|
Previous | Next |
Author: | Anon. |
Title: | The good child; or, sweet home |
Cat. Number: | 0780 |
Date: | No date but c.1825? |
1st Edition: | |
Pub. Place: | London |
Publisher: | Dean and Son, Threadneedle-street |
Price: | 2d coloured |
Pages: | 1 vol., 13pp |
Size: | 14 x 9 cm |
Illustrations: | There are hand coloured plates with extra uncoloured plates pinned in place |
Note: |
Images of all pages of this book
The Good Child; or, Sweet Home seems especially designed to console a child forced to part from his family and friends to spend a term at boarding school. It begins with George at school, but with the end of term due, and continues with his arrival back at home. Once there, he and his friends can participate in all their favourite activities: '...they pass their time/With books and pictures gay,/At battledore, or bat and ball,/And in the garden play.' (p.7) When it rains, George concentrates on his books, and is rewarded with a plum-cake from his mother. When, at last, Autumn comes, George is content to return to school, knowing that he will soon be home again. Perhaps the book was deliberately commissioned to be bought be parents who wished to cheer up their school-bound sons.
The Hockliffe's copy of The Good Child is particularly interesting because it appears to have been the publisher's own copy. Across the top of the outside front cover is written 'Copy for next Edition'. Many manuscript notes and jottings are scattered throughout the volume, recommending typographical amendments for futhre editions. The presence of spare copies of the wood-cuts, pinned in over the pages (a fairly frequent feature in Hockliffe Collection books), is presumably also indicative that this was the publisher's copy.

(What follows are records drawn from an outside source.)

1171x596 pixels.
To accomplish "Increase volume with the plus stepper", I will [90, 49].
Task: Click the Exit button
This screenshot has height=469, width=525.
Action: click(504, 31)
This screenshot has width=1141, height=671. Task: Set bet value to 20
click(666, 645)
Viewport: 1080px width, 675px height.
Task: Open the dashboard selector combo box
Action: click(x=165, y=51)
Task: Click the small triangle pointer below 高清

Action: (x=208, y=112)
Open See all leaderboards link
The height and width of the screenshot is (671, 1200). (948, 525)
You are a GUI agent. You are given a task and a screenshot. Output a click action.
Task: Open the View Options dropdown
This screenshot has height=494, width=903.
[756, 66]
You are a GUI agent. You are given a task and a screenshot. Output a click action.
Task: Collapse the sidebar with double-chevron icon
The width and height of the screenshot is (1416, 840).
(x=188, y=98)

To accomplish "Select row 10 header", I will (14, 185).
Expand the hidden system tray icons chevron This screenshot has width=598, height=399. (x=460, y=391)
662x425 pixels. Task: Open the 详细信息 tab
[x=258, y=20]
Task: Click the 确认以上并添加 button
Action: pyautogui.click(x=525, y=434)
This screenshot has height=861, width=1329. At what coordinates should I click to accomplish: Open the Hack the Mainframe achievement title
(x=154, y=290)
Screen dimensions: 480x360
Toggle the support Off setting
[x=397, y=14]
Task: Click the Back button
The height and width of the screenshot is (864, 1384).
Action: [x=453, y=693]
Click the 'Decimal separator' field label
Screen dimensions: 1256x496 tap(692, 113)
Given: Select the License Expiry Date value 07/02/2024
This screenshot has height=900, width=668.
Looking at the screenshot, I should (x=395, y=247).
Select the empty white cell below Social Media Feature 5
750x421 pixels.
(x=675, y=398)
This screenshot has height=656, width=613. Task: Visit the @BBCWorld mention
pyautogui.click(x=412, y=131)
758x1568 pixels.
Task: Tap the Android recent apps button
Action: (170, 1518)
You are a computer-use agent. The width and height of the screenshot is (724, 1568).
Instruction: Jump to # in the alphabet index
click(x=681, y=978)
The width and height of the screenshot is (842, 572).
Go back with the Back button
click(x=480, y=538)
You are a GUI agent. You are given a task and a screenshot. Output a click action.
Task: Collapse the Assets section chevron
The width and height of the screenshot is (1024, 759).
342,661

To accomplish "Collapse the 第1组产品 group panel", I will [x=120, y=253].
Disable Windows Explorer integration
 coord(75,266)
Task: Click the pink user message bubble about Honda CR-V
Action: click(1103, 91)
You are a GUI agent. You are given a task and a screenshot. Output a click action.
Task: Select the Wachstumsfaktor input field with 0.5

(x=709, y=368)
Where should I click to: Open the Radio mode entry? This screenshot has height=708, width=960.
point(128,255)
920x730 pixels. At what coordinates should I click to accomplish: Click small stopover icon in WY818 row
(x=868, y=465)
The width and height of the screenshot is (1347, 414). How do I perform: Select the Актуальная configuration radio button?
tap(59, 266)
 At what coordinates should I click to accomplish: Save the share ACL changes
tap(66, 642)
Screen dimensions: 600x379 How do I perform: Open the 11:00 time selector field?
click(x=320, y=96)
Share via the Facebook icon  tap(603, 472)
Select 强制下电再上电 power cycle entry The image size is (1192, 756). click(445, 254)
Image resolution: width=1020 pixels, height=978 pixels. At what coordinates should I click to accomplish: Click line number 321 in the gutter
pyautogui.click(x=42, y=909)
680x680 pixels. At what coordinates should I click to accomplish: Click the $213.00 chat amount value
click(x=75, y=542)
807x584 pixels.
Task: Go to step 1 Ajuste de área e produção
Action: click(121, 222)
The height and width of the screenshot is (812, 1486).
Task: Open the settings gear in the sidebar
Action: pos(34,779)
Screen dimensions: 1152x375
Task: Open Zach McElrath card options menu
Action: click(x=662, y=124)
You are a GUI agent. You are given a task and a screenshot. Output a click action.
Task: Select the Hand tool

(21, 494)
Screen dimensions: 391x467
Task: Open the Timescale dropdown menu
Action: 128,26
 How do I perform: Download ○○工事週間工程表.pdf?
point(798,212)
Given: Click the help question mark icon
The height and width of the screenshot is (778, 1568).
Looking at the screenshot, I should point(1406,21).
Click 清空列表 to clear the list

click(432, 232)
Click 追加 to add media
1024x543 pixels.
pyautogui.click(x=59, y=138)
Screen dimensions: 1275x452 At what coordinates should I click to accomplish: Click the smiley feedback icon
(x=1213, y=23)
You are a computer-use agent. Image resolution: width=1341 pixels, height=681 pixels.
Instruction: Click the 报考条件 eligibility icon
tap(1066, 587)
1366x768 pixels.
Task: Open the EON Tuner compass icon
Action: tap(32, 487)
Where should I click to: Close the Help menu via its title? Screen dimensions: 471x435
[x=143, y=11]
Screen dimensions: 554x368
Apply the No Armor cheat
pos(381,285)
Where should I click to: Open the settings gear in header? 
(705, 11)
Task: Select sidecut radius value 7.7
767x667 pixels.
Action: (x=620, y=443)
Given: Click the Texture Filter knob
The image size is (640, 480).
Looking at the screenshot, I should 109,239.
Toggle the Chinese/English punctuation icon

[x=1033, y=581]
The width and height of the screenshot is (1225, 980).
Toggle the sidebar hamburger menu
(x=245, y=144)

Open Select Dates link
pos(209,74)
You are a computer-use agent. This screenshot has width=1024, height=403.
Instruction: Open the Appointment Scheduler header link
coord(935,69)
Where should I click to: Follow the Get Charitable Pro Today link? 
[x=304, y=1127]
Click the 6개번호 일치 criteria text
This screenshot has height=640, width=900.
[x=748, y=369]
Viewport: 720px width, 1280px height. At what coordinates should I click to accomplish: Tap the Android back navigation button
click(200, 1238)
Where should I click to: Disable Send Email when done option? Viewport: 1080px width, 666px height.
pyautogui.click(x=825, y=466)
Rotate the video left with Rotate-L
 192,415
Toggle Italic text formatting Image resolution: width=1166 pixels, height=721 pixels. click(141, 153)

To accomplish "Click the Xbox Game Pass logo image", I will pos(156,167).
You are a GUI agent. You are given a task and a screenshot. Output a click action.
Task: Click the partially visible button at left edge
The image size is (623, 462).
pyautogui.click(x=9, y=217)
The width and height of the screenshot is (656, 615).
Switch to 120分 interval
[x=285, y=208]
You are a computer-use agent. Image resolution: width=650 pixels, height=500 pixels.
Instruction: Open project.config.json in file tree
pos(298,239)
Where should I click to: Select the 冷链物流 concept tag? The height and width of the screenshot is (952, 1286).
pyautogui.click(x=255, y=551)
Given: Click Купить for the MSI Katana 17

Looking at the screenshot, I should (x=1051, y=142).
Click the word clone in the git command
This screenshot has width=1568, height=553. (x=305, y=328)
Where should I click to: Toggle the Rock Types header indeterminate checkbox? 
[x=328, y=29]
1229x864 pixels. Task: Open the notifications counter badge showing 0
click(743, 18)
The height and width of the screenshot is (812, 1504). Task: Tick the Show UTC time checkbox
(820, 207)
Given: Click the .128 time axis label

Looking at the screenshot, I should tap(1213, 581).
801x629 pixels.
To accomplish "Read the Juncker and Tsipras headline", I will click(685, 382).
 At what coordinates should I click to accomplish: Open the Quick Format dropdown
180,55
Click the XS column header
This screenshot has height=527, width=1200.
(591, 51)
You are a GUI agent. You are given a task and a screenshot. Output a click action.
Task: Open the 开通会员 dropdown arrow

Frederick Hockliffe, who amassed most of the Collection, worked for at time for Simpkin and Marshall, publishers of children's books in the mid-nineteenth century. It may have been this stint in London which provided him with the opportunity to collect these publisher's copies. On the other hand, the books may simply have found their way into the Bedford bookshop which Hockliffe later established.